The HTTP header permissions policy (formerly feature-policy) controls what features the page can use. Eg. USB, accelerometer, battery, camera…

The most secure permissions policy header looks like this (apache config):

Header always set Permissions-Policy "accelerometer=(), ambient-light-sensor=(), autoplay=(), battery=(), camera=(), display-capture=(), document-domain=(), encrypted-media=(), execution-while-not-rendered=(), execution-while-out-of-viewport=(), fullscreen=(), gamepad=(), geolocation=(), gyroscope=(), layout-animations=(), legacy-image-formats=(), magnetometer=(), microphone=(), midi=(), navigation-override=(), oversized-images=(), payment=(), picture-in-picture=(), publickey-credentials-get=(), speaker-selection=(), sync-xhr=(), unoptimized-images=(), unsized-media=(), usb=(), vibrate=(), vr=(), screen-wake-lock=(), web-share=(), xr-spatial-tracking=()"

Yuck!   Those =() are empty lists meaning nothing is allowed to use the feature

The worst part is this example will be obsolete once google shoves a new feature through w3c and we all need to disable the new intra-ocular-laser feature.

Please give us a way to specify that the default is to deny the use of a feature.

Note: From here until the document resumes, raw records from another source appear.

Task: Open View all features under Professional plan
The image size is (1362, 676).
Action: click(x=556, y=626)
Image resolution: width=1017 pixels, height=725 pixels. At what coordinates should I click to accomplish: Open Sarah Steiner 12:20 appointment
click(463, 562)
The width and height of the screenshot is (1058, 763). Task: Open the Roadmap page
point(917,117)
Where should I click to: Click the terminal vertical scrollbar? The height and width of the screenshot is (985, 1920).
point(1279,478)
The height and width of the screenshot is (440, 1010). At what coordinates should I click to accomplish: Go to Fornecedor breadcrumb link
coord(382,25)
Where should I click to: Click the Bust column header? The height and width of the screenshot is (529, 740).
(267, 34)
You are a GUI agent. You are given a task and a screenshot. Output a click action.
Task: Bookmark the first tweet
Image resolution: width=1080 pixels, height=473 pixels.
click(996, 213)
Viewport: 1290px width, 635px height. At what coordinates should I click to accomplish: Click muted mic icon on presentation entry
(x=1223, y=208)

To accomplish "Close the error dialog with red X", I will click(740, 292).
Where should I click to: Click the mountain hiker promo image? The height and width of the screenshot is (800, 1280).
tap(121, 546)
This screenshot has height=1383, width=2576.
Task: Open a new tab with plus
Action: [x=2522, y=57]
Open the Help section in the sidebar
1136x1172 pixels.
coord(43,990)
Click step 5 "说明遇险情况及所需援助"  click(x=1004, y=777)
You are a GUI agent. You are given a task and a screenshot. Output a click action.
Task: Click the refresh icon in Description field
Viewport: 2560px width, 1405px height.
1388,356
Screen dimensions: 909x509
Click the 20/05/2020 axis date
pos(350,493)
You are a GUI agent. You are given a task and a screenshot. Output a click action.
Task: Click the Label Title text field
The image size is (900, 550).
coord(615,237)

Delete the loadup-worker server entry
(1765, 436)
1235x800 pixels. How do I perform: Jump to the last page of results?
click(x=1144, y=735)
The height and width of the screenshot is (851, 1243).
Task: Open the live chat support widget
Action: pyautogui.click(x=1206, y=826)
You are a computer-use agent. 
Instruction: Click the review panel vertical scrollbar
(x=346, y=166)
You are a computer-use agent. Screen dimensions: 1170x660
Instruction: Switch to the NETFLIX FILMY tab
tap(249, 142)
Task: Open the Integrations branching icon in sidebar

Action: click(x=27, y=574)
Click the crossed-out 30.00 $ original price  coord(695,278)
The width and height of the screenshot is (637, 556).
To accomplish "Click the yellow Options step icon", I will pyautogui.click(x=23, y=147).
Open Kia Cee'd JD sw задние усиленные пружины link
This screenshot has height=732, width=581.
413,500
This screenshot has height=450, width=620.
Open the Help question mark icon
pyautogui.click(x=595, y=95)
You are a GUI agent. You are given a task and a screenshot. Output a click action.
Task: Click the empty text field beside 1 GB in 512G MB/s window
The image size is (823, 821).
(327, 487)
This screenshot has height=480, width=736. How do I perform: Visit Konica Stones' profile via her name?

Permissions-Policy: default()

Lo and behold my idea isn’t original. Someone suggested the same thing 3 years ago. I have no idea how these things are standardized but maybe upvoting the first post here will help:

github.com/w3c/webappsec-permissions-policy/issues/189

There are lots of more complicated suggestions the comments. I don’t personally see a need for them. A good default of DENY and a whitelist of features you’re actually using seems like a fine approach.

Permissions-Policy: default=(),accelerometer('self')

Feel free to shoot me an email if you think I’m wrong.







PS:

Yes Yes I know this is small potatoes and only even comes into play once someone manages to get malicious js running on your page. But still, the fix is easy, let’s do it.